Not everything we study has to be subjected to the scientific method, or some imitation of it. Sometimes, good old common sense works just fine.

And that’s what ultimately comes from this small, local study of faculty in computer sciences and health — researchers want to publish in journals with great reputations that get their papers out quickly and reach a lot of readers. Computer science people don’t care as much about online submission tools, but health researchers want them.

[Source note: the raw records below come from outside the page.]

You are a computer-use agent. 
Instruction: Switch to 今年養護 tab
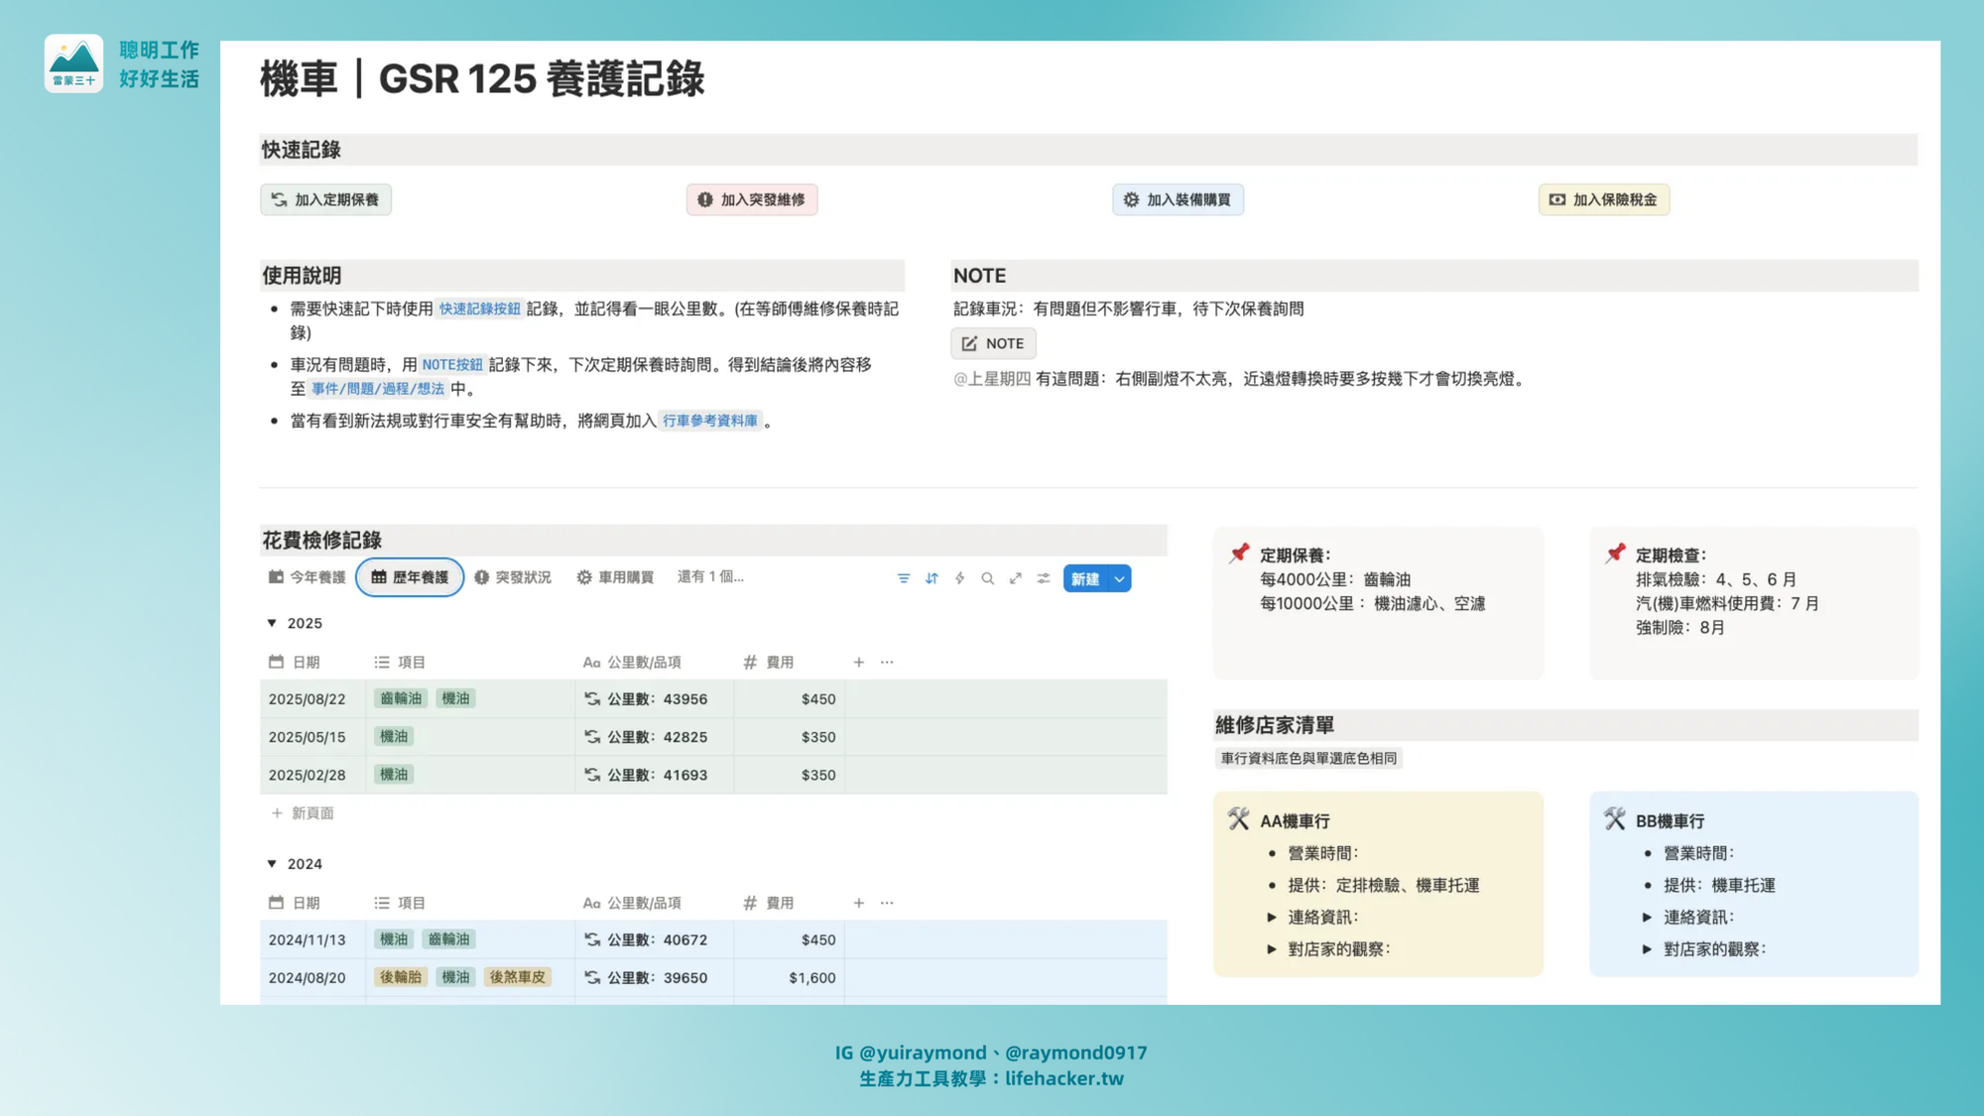click(x=307, y=577)
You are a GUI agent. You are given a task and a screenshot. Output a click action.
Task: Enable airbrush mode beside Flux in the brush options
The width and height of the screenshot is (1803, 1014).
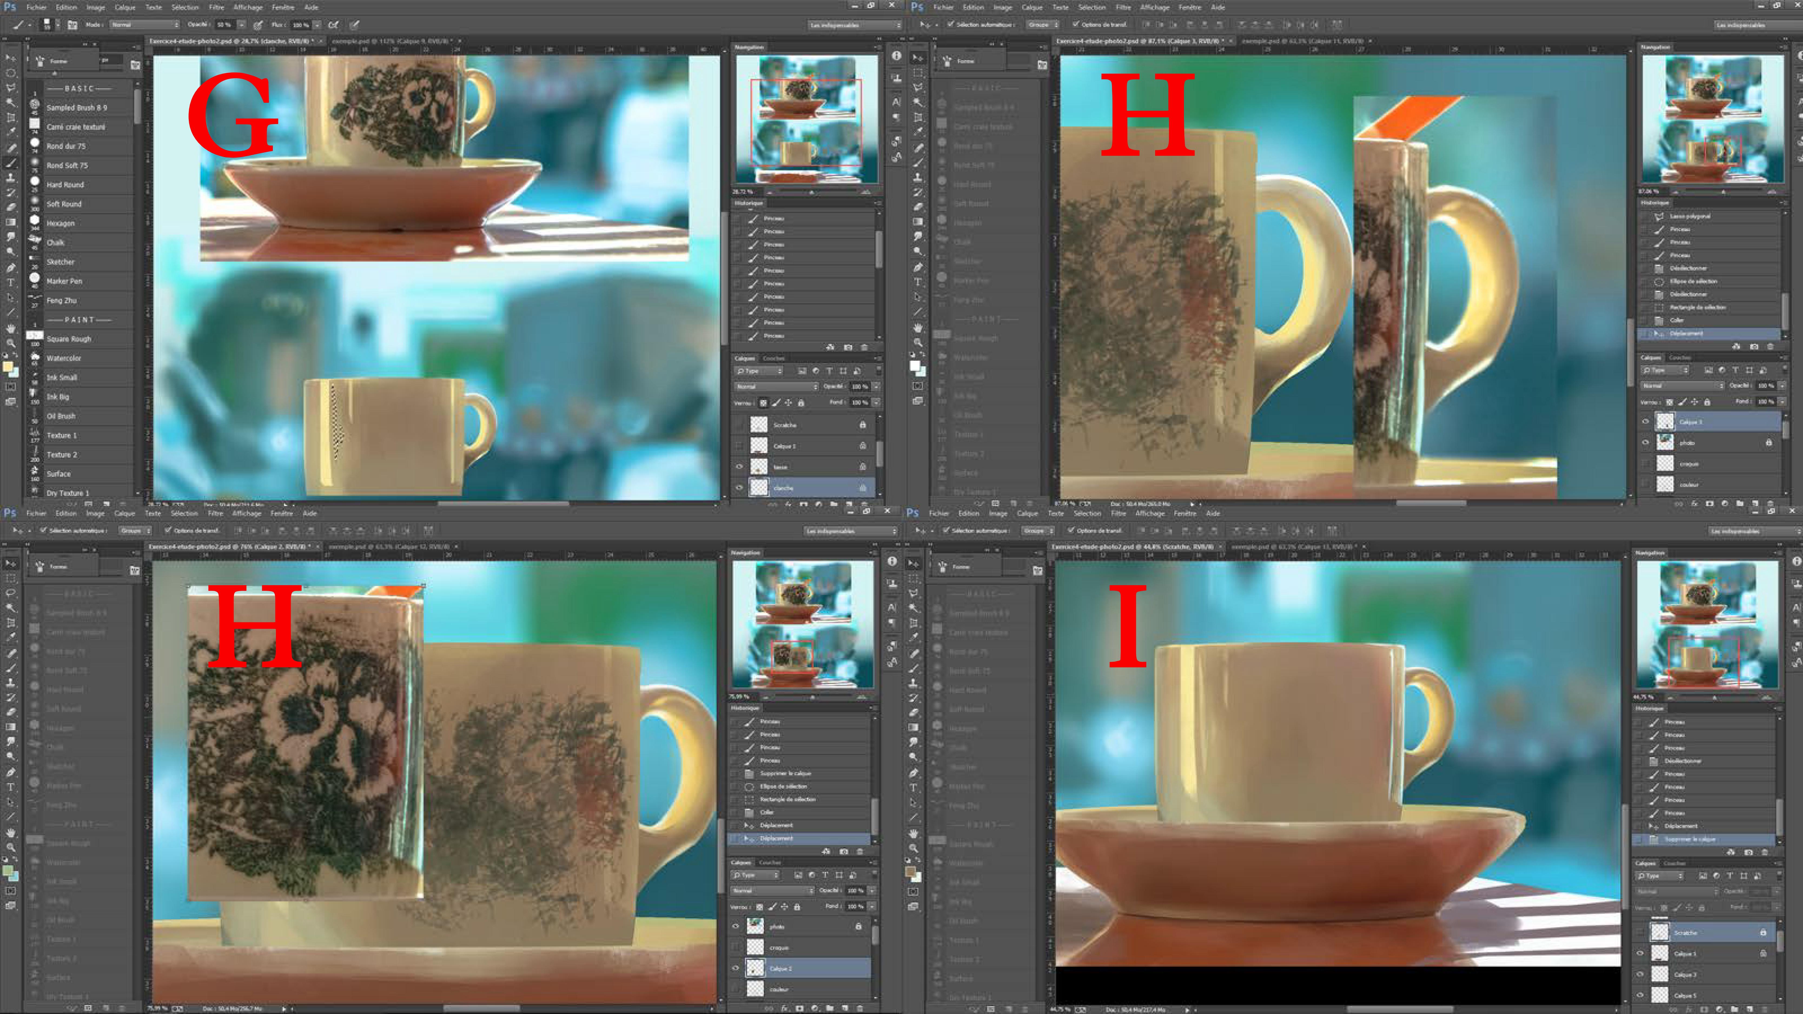333,24
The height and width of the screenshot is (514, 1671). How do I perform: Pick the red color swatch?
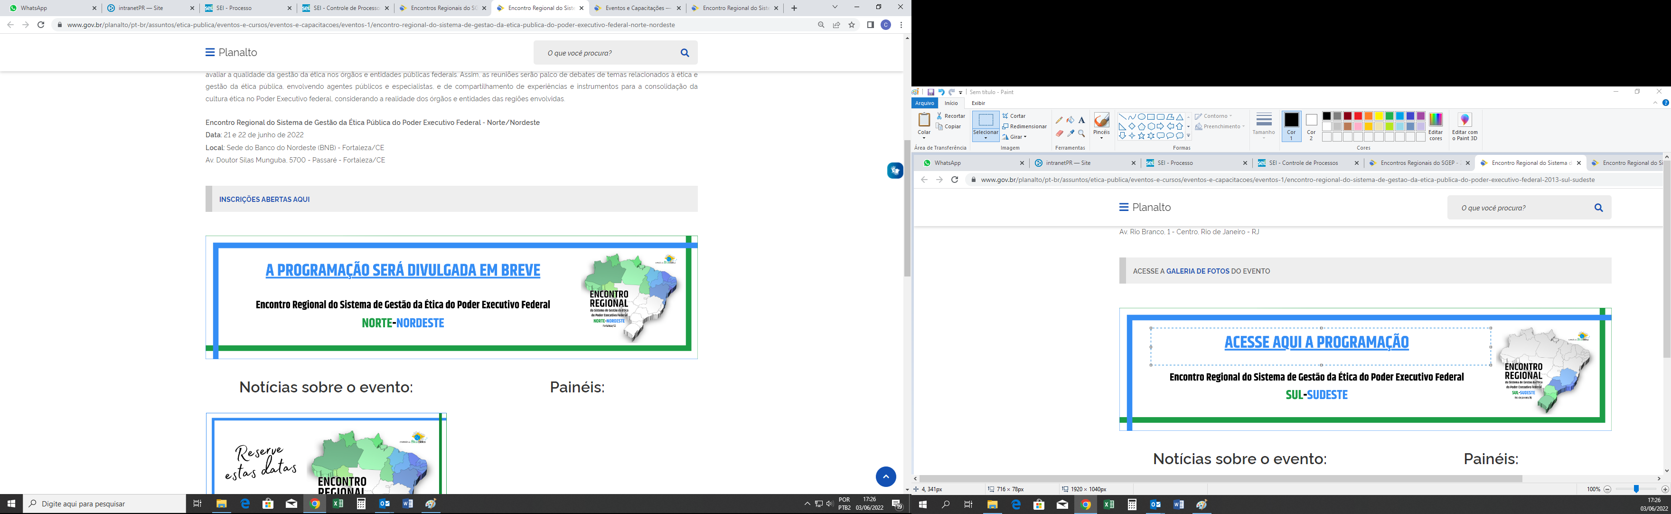click(1358, 116)
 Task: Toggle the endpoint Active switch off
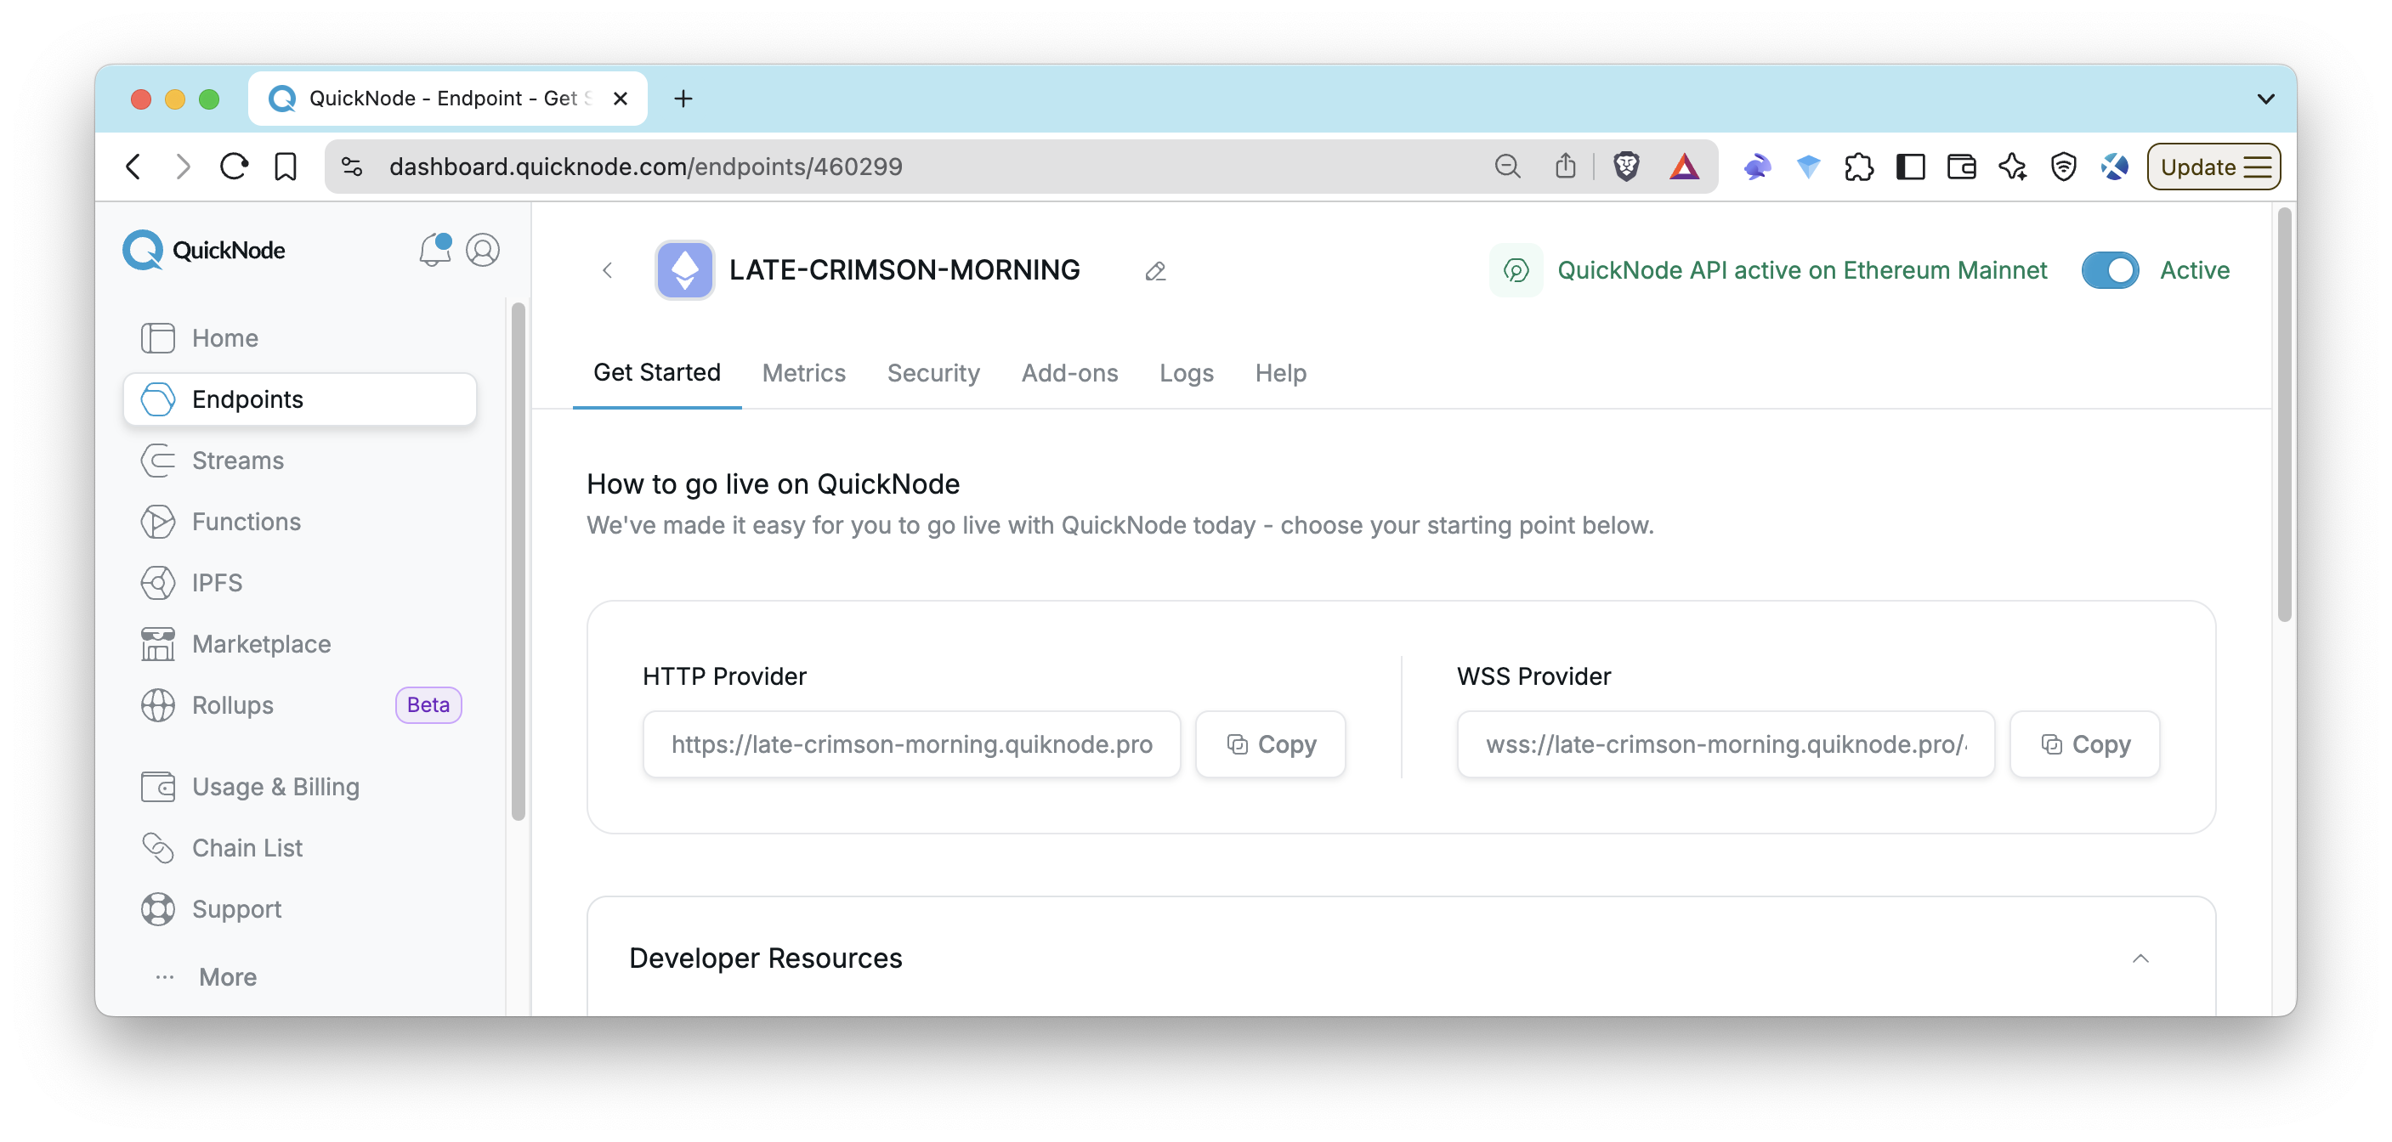tap(2110, 270)
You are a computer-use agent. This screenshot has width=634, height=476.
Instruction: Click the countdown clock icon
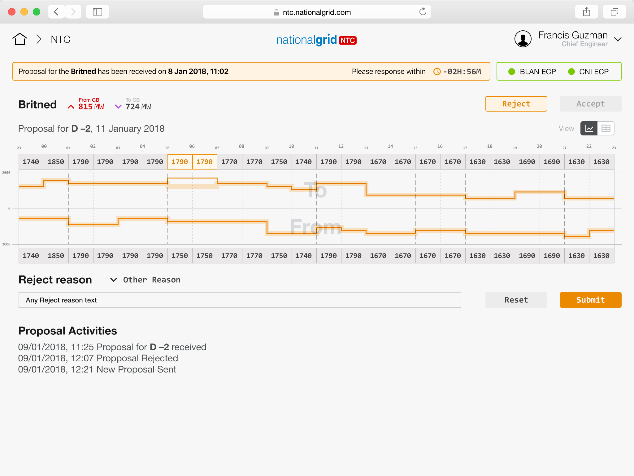(x=437, y=72)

So, back to the theme of reputation. Why did I read this article? It was forwarded to me in an email, and when I saw it was from Learned Publishing, I figured it had to be good. Well, even they don’t bat 1.000, I guess. The person who forwarded it to me has a great reputation, but this particular article wasn’t to my liking. Both reputations are well-preserved. I still think Learned Publishing is a great journal, and that my colleague/friend has great taste.

Reputation is transmissible. Phil Davis mentions the concept of “brand coat-tails” in a recent post, showing how PLoS has used two good journals’ reputations to extend acceptance of a repository journal.

Because reputation is transmissible, researchers want to publish with high-reputation journals. They want some of that reputation for themselves. It’s a double-edge concept — reputation becomes akin to a standard.

Phil Davis (once again) suggests something along these lines in a comment on an earlier post on this blog. Phil notes a 1978 study that showed how the act of citation is akin to communal signaling. I would stretch this a little more by stating that reputation is a different form and culmination of communal signaling. By publishing in Learned Publishing, these authors signaled their audience and research interests. And by publishing this paper, Learned Publishing said something about a topic it has consistent interest in exploring. So, despite this being a small study with a conveniece sample and overheated interpretation, it fits for both the researchers and the journal.

It sends the right communal signals, reputation-wise.